Lower your voice to raise their value.

Get CloseIf you’re like me, you catch yourself raising your voice at your kiddos.  You never set out to be a yelling mama, but somewhere between sweeping the floor for the third time before noon and re-folding the laundry your precious one thought would be fun to unfold, you lost yourself.  You know that yelling doesn’t yield the results you want, but your brain is too tired to consider other options.  I hear you mama!

I grew up in a loud house.  There was lots of yelling – some good and some bad, some instructional and some not, so I am used to yelling, even comfortable with it.  But then I got married and moved in with a man who did not grow up in a yelling house.  Oops.  You mean everyone doesn’t communicate at the top of their lungs?

Since yelling didn’t work with my husband, and I eliminated it from my typical methods of communication early on, I was surprised when I started up again with my kids.  Somewhere deep in my psyche there’s this voice that says “the louder you are, the more they’ll listen” when the opposite is true – with kids and adults alike.  So I started to examine why I yelled, and I came up with the following: I yell because I want the best for them.

I yell when they are doing something unkind because I want them to treat each other (and others) well.  I yell when they are in danger, because I want them to be safe.  I yell when they are maliciously disobedient because I know they are capable of better.  I’m not yelling about spills or potty accidents (because I let go control of that stuff awhile ago), I am yelling because I simply want the very best for their little lives.   

But the yelling doesn’t work (unless my goal is to scare them into submission, which leads to kids who lie and hide things from their parents for fear of disappointing them).  And so, there must be a way to communicate to them that I want the best for them – without yelling.  There must be a way to tell them that I want the best for them, and show them that they matter more to me than their momentary behavior.
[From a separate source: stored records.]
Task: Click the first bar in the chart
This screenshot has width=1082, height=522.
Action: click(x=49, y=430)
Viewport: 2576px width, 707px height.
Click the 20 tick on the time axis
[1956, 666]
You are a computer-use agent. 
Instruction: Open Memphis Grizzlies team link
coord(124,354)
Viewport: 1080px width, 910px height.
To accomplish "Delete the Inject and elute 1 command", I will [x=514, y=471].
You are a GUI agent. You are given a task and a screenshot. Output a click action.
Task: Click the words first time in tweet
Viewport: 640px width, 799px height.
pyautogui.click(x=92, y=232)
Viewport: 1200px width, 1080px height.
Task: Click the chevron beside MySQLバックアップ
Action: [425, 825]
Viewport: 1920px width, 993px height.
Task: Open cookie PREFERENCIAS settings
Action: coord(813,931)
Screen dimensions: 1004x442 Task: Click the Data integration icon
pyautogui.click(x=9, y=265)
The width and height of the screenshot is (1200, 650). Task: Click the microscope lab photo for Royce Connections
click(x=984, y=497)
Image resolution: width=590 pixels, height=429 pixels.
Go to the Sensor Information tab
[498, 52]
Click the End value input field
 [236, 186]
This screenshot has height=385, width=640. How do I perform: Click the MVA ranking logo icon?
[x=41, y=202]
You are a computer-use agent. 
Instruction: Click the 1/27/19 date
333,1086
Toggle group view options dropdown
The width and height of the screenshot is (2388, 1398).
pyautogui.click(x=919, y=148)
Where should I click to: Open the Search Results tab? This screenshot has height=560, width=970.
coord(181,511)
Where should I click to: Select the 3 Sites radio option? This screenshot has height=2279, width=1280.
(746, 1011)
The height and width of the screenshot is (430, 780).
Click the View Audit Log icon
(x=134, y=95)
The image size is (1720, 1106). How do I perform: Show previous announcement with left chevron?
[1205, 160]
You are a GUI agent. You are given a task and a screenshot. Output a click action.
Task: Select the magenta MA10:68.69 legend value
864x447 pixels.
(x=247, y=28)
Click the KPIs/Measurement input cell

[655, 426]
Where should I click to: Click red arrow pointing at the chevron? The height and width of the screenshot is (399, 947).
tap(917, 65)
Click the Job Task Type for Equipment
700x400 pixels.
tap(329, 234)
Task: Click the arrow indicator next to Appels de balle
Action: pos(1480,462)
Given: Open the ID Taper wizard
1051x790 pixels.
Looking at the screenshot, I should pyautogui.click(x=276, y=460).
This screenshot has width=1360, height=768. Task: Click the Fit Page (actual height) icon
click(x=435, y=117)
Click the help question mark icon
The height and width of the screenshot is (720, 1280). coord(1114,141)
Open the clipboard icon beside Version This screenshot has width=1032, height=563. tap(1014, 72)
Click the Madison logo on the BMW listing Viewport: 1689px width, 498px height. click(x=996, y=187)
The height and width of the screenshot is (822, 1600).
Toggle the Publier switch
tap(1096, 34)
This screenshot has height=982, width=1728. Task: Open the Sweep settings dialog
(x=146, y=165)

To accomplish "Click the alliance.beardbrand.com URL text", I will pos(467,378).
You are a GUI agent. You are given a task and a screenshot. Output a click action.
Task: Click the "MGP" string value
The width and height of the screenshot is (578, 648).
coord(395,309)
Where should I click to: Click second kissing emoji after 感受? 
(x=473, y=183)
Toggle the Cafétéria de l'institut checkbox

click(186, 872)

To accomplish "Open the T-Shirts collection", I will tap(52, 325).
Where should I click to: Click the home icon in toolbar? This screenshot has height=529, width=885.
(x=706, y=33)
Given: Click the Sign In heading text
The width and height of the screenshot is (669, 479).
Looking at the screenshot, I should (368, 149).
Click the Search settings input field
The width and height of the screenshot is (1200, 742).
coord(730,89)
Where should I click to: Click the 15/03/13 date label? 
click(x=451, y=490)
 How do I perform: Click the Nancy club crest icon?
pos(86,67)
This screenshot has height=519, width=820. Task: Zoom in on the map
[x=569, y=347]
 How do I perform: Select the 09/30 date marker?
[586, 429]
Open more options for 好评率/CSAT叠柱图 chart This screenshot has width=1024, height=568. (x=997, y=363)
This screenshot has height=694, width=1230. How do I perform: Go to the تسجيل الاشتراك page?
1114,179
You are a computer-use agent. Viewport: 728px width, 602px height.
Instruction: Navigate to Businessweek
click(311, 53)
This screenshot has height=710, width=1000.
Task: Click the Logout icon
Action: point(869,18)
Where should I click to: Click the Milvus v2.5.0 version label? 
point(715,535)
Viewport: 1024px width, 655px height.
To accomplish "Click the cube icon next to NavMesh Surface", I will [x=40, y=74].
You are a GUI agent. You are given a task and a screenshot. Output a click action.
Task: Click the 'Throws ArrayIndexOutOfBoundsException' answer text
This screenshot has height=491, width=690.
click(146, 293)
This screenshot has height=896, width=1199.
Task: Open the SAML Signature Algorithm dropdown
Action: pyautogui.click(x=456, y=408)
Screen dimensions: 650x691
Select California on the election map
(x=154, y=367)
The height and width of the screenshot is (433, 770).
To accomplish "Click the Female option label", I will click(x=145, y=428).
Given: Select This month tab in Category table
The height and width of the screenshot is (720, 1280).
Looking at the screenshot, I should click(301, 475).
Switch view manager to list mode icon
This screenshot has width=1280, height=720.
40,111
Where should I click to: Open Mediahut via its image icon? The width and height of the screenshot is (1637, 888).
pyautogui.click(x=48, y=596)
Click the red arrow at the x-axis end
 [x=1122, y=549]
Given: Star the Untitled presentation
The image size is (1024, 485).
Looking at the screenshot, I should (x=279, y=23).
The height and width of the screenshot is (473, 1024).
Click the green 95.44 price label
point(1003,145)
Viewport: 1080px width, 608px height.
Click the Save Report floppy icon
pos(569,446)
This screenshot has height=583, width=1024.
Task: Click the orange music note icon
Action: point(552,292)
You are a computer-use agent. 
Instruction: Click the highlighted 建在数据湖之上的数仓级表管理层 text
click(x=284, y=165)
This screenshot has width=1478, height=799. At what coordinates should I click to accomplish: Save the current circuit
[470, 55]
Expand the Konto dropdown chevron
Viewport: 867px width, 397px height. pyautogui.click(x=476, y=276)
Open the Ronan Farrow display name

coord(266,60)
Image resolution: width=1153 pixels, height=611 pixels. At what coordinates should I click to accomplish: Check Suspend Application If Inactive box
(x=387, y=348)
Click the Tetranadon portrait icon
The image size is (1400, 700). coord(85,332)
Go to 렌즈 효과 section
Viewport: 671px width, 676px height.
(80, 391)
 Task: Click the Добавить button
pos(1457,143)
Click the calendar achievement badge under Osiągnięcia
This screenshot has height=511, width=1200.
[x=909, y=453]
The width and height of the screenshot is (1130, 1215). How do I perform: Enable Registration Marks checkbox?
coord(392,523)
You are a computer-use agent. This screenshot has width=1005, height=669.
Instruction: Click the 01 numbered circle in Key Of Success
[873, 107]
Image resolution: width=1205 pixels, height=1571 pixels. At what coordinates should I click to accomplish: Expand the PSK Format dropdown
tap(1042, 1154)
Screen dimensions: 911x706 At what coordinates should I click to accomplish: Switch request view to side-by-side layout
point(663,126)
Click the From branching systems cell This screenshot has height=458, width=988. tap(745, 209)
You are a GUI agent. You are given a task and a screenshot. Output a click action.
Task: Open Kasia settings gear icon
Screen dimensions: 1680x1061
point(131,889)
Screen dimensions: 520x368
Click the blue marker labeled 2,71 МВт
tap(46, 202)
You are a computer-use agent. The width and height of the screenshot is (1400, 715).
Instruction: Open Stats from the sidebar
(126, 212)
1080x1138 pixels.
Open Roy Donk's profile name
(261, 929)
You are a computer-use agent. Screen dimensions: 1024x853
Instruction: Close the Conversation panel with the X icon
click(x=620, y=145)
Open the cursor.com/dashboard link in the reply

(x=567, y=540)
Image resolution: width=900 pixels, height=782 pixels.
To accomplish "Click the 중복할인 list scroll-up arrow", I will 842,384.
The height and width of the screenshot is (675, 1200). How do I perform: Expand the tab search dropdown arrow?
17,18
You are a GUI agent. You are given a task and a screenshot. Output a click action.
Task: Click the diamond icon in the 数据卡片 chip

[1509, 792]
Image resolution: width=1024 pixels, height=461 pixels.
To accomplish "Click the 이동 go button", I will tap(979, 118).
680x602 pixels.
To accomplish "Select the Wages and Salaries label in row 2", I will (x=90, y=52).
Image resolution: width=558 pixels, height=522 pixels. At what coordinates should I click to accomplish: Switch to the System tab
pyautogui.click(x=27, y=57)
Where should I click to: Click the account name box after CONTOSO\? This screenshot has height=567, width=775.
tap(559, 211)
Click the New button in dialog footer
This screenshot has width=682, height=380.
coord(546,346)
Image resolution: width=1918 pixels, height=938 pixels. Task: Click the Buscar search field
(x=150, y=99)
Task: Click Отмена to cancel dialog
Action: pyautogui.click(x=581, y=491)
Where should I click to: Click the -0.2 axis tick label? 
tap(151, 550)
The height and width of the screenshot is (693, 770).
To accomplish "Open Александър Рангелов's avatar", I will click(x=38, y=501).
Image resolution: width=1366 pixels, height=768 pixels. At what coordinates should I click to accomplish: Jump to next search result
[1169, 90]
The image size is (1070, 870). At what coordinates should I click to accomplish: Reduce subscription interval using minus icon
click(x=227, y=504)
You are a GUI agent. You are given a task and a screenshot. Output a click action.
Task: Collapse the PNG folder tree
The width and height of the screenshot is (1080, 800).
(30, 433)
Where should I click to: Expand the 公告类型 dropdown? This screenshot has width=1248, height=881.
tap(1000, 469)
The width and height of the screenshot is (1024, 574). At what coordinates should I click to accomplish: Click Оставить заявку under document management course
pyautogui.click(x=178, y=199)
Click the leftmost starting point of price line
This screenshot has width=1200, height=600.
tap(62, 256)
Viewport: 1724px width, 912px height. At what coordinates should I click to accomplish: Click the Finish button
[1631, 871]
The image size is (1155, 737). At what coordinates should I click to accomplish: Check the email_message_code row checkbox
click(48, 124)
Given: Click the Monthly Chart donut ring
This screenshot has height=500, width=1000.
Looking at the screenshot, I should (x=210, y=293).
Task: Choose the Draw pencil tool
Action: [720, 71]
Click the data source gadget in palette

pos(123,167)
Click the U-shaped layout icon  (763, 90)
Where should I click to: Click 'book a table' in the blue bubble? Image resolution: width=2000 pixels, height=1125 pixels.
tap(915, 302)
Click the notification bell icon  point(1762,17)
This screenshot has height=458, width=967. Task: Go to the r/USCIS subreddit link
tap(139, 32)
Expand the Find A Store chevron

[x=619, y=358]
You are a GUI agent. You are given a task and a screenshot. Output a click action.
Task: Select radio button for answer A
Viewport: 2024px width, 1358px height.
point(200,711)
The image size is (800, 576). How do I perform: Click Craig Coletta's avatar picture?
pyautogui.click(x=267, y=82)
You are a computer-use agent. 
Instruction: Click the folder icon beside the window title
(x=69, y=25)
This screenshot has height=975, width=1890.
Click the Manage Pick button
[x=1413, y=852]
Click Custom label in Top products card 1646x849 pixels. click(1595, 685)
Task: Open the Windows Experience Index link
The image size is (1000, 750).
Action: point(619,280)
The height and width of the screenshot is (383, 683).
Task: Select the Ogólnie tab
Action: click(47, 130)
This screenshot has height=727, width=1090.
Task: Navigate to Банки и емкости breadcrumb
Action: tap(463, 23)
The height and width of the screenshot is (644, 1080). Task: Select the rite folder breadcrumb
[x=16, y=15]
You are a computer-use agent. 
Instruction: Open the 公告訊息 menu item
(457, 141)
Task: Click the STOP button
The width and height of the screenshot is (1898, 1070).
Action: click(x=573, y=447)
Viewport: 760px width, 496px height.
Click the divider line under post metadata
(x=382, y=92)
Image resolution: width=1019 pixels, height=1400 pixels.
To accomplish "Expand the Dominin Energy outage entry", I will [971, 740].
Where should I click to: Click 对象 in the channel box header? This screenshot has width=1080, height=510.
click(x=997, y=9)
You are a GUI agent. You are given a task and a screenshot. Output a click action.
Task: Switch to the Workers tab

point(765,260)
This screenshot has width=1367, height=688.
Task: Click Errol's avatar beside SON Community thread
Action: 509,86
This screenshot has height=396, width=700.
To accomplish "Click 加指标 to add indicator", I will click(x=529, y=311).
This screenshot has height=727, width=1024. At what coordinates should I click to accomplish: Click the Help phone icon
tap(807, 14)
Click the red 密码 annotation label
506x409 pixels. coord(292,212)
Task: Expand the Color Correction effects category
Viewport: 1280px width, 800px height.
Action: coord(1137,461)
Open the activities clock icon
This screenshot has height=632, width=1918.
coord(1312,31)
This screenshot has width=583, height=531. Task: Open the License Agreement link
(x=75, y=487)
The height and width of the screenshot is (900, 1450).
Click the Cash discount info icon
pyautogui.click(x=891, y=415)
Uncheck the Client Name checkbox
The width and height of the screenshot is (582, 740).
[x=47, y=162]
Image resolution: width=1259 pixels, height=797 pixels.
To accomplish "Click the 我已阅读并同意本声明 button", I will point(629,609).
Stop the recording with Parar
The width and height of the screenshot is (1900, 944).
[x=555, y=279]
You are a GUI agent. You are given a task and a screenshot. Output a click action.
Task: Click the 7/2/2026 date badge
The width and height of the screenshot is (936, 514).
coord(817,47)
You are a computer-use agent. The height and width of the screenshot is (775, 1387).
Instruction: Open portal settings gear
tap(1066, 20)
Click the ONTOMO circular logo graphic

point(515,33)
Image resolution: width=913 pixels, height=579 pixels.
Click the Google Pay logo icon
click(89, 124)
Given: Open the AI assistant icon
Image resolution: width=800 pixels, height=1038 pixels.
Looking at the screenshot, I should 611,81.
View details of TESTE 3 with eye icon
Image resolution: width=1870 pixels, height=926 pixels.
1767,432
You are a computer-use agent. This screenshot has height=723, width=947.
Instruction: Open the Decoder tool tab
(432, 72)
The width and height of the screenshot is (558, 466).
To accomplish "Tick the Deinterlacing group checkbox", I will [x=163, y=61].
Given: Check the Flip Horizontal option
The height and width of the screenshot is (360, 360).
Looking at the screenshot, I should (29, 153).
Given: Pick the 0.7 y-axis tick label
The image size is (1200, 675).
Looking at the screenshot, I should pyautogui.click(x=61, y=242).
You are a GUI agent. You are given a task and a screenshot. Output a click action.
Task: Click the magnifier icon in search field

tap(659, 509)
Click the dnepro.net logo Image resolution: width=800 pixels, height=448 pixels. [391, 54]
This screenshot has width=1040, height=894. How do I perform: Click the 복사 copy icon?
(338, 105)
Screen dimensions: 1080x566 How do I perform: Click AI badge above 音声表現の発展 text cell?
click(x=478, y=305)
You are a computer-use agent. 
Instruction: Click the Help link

Here’s what this sort of discipline looks like for me:

  1. Get close. Discipline happens best in close proximity.  Instruction does not flow well through walls, around corners, nor up or down stairs – it leaves too much room for distraction and temptation.  Take the extra steps to get close to your children, to hold their hand, extend a gentle touch to their upper arm or put a hand on their shoulder while you instruct them.
  2. Get low. Discipline happens best at eye level.  Just like adults, kids know you are serious when you look them in the eyes.  It’s harder to ignore someone who is looking right at you.
  3. Get quiet. Discipline happens best at low decibels.  Hearing is biological – we can or can’t do it – but listening is learned.  When someone lowers their voice our human nature is to lean in, and to quiet ourselves so that we can listen, and that’s exactly what we need our beloveds to do.

These three practices have done as much for me as for my kiddos.  I have found that the walk across the room calms my anger, the kneeling humbles me, and the quiet voice makes me think seriously about the words that are about to come out of my mouth and how they will impact my children – in that moment and over the long haul.